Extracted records
(begin)
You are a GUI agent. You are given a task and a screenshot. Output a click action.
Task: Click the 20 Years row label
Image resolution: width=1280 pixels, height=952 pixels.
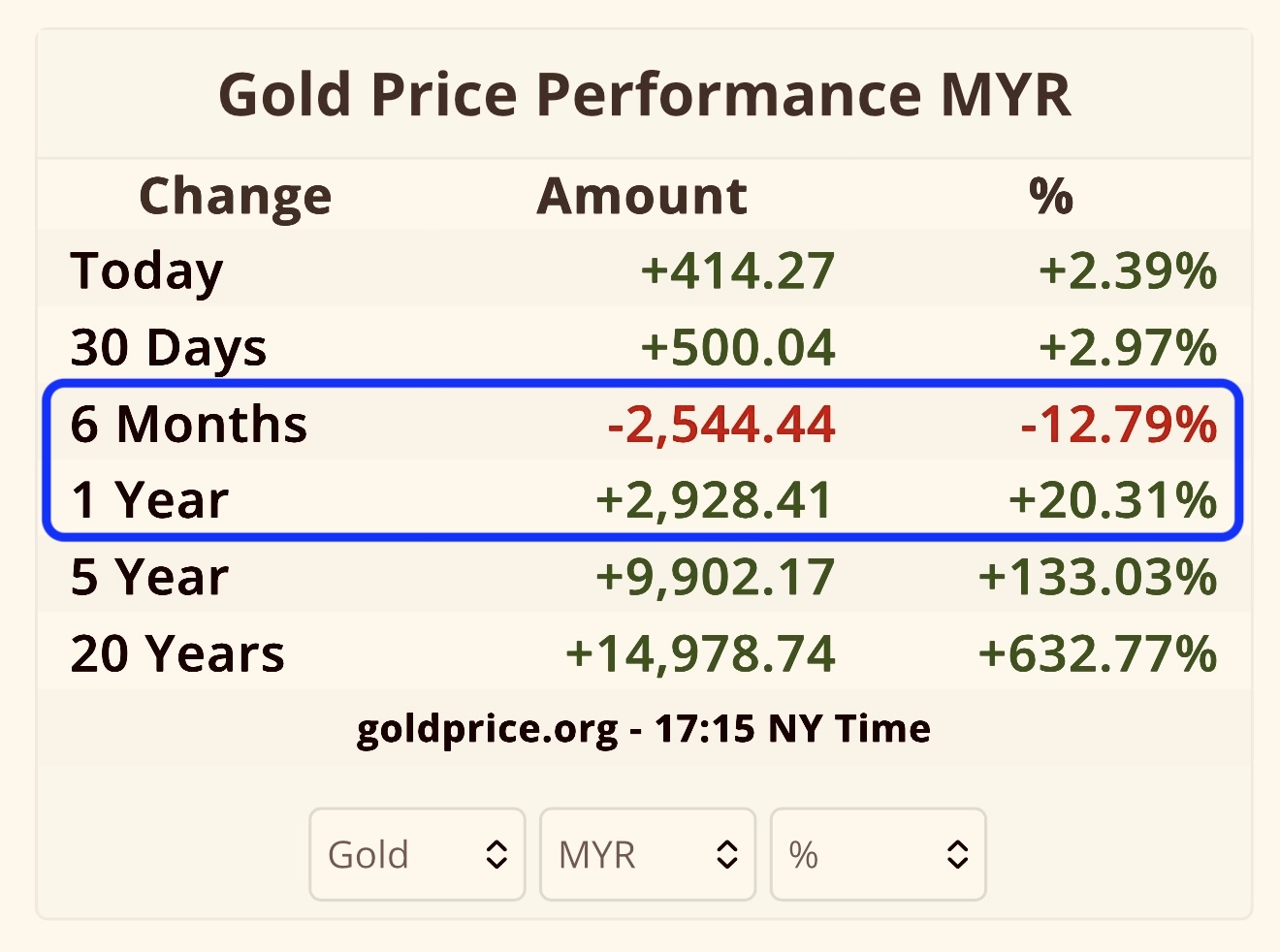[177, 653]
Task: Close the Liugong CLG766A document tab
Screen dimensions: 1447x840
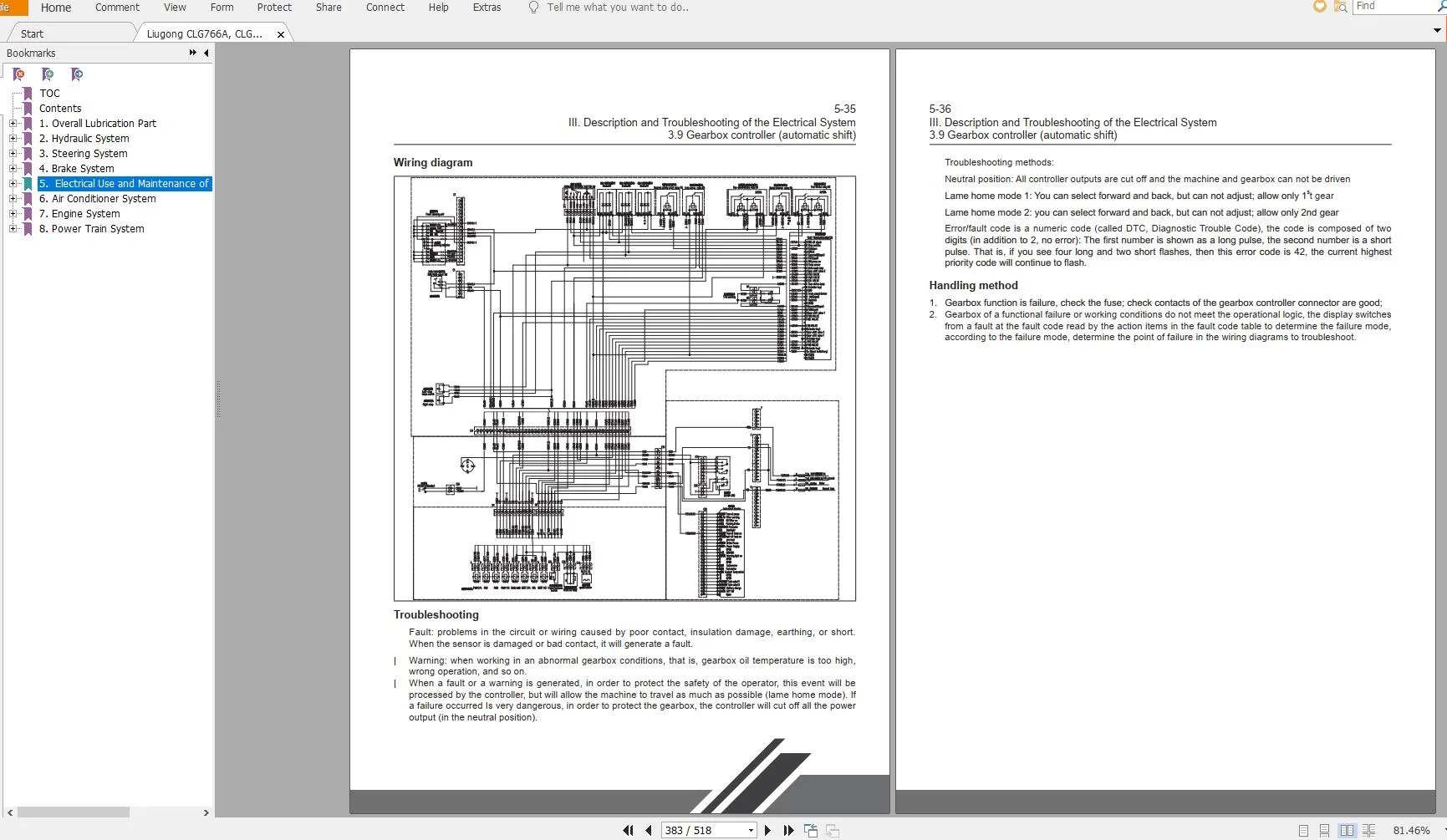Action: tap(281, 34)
(end)
(begin)
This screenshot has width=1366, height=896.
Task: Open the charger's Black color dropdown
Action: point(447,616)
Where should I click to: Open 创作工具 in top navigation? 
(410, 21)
(end)
◆ Exercise goal ◆
Put the lines above, starting with the line that contains "You are a GUI" and going on through the line that contains "Action: tap(281, 34)", into a JSON list of strings with one string per line and blank lines left out. Leave the pictures out of the answer.

◆ The solution ◆
[
  "You are a GUI agent. You are given a task and a screenshot. Output a click action.",
  "Task: Click the 20 Years row label",
  "Image resolution: width=1280 pixels, height=952 pixels.",
  "[177, 653]",
  "Task: Close the Liugong CLG766A document tab",
  "Screen dimensions: 1447x840",
  "Action: tap(281, 34)"
]